Subtitles are improving but automated services have far to go, says Red Bee’s Hewson Maxwell
Spare a thought for the humble subtitler. Just a few years ago, they had to type text manually, separate it out into tidy subtitles, then colour it according to who was speaking and, finally, carefully time it to the video. The process was extremely time-consuming, labour intensive and expensive.
More and more TV output is legally required to be subtitled every year; for many major broadcasters, it’s almost 100%. Pressure is inevitably put on costs. As workflows are likely as efficient as they will ever be, the main improvements that are likely to come in the future will come from technology.

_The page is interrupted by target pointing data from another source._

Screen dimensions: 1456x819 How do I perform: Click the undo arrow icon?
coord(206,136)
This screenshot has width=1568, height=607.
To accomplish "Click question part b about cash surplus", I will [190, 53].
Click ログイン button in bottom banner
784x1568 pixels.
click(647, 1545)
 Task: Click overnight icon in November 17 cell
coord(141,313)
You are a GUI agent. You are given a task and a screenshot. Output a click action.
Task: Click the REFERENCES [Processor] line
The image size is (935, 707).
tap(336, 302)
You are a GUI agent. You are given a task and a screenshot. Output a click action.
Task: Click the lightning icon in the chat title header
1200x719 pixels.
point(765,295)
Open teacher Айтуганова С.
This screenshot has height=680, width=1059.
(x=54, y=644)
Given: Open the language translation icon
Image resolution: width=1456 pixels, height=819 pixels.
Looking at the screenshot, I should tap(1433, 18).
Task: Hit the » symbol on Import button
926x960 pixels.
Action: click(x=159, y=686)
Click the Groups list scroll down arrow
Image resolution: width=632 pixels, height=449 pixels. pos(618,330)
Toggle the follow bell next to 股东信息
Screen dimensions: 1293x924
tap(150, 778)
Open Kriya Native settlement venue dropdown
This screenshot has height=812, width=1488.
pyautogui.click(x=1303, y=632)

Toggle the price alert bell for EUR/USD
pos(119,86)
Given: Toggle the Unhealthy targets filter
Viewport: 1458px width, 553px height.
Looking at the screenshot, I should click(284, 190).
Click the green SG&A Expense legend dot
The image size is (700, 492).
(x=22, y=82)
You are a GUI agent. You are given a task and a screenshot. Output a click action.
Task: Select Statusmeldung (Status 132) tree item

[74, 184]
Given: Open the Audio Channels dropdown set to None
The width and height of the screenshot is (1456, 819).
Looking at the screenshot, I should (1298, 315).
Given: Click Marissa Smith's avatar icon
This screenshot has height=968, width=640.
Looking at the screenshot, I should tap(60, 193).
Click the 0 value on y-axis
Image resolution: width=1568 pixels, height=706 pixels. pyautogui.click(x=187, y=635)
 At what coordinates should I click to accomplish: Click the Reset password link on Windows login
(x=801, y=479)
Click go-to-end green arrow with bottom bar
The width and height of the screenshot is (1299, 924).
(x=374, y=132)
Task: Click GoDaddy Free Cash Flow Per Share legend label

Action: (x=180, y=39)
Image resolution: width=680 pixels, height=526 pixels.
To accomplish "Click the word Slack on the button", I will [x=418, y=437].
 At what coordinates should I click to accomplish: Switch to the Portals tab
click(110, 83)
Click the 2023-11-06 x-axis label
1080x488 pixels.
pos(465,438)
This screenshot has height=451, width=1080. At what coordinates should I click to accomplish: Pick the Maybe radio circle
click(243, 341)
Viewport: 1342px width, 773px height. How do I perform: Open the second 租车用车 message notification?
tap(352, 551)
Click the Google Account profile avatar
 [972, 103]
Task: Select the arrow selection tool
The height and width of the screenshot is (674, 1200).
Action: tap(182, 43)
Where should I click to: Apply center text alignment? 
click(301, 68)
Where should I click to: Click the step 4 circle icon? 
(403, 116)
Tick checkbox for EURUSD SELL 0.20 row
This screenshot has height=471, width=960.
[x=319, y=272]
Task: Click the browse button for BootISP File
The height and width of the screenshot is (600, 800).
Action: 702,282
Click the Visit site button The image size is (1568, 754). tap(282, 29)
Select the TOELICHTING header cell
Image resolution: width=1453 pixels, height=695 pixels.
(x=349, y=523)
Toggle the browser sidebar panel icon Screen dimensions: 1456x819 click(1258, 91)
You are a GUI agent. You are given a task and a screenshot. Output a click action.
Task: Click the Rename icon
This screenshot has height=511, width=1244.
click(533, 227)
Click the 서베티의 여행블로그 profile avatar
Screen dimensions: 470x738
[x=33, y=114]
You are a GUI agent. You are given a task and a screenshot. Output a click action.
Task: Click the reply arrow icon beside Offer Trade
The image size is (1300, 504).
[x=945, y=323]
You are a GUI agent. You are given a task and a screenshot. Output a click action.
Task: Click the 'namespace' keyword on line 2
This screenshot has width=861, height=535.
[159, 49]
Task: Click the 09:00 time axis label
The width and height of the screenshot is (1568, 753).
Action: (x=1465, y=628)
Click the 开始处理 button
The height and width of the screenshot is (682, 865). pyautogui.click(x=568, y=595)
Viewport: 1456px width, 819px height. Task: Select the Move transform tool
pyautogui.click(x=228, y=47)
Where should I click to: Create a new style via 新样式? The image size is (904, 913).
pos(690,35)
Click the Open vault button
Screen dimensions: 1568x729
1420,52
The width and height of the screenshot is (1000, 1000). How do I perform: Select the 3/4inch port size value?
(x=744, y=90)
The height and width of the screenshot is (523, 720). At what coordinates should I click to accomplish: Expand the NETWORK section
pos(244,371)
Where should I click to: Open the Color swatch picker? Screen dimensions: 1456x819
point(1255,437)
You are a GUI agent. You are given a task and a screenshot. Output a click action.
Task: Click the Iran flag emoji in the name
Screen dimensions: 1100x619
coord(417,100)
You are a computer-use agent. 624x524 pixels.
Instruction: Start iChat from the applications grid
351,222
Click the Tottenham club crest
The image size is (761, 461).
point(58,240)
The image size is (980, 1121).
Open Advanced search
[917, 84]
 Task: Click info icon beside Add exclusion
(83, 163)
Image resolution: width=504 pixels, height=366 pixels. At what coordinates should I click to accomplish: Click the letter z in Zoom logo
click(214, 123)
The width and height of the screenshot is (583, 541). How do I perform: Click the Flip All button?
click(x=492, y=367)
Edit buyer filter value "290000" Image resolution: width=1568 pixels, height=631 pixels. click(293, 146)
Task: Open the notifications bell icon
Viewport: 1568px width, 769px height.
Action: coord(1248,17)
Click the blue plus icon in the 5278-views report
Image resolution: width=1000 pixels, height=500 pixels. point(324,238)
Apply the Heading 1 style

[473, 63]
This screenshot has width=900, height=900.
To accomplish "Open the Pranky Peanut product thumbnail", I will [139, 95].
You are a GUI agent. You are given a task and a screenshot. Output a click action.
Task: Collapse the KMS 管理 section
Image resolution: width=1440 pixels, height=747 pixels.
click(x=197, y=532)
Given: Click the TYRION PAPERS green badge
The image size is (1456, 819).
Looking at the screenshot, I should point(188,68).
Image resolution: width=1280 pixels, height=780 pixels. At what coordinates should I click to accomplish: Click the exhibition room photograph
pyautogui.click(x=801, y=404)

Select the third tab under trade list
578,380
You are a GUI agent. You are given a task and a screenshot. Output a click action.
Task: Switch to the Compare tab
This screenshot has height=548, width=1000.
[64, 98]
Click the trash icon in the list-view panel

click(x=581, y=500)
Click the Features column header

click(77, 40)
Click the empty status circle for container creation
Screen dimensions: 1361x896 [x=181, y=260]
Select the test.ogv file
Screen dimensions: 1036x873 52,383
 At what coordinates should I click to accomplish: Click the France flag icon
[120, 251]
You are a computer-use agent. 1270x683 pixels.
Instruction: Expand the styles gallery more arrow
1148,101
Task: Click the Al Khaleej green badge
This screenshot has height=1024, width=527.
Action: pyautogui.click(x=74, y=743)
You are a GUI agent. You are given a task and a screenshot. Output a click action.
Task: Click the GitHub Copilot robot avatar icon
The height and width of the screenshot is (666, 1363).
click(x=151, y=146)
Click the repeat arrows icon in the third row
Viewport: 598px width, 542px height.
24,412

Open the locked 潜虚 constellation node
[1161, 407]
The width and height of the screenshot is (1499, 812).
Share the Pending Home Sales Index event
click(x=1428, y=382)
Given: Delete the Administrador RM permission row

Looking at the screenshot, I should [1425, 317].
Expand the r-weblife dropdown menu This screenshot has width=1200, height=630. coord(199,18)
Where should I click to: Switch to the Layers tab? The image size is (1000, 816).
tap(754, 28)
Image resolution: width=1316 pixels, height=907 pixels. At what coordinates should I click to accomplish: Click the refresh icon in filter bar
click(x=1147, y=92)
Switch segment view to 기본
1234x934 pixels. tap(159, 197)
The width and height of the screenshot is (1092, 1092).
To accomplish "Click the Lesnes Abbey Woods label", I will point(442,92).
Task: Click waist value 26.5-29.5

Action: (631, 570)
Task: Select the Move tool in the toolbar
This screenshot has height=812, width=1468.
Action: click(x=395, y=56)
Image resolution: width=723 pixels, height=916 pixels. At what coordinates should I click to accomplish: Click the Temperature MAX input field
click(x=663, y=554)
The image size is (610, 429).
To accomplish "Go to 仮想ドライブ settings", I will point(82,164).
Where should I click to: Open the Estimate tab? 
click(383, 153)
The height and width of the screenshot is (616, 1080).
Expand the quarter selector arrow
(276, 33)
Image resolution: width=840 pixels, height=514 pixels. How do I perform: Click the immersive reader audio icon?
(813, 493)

The single most time-consuming part of subtitling is converting dialogue into accurate text. Accurate speaker-independent voice recognition can help this. Speaker-independent systems are not trained to any one voice and are able to operate over the original soundtrack, despite the presence of background noise and music.
But currently, outside of highly specialised language areas with limited background noise like the weather, these systems are 60-65% and produce text with limited punctuation, or none at all.
The shift to speaker independent recognition is a few years away, but anyone who has seen the massive improvements to voice control systems over the last few years can be in no doubt that its time will come.
In the meantime, the current system of “respeaking”, whereby the subtitler repeats everything they hear in a clear voice and with spoken punctuation, allows for extremely quick text input and help hit the 98% target.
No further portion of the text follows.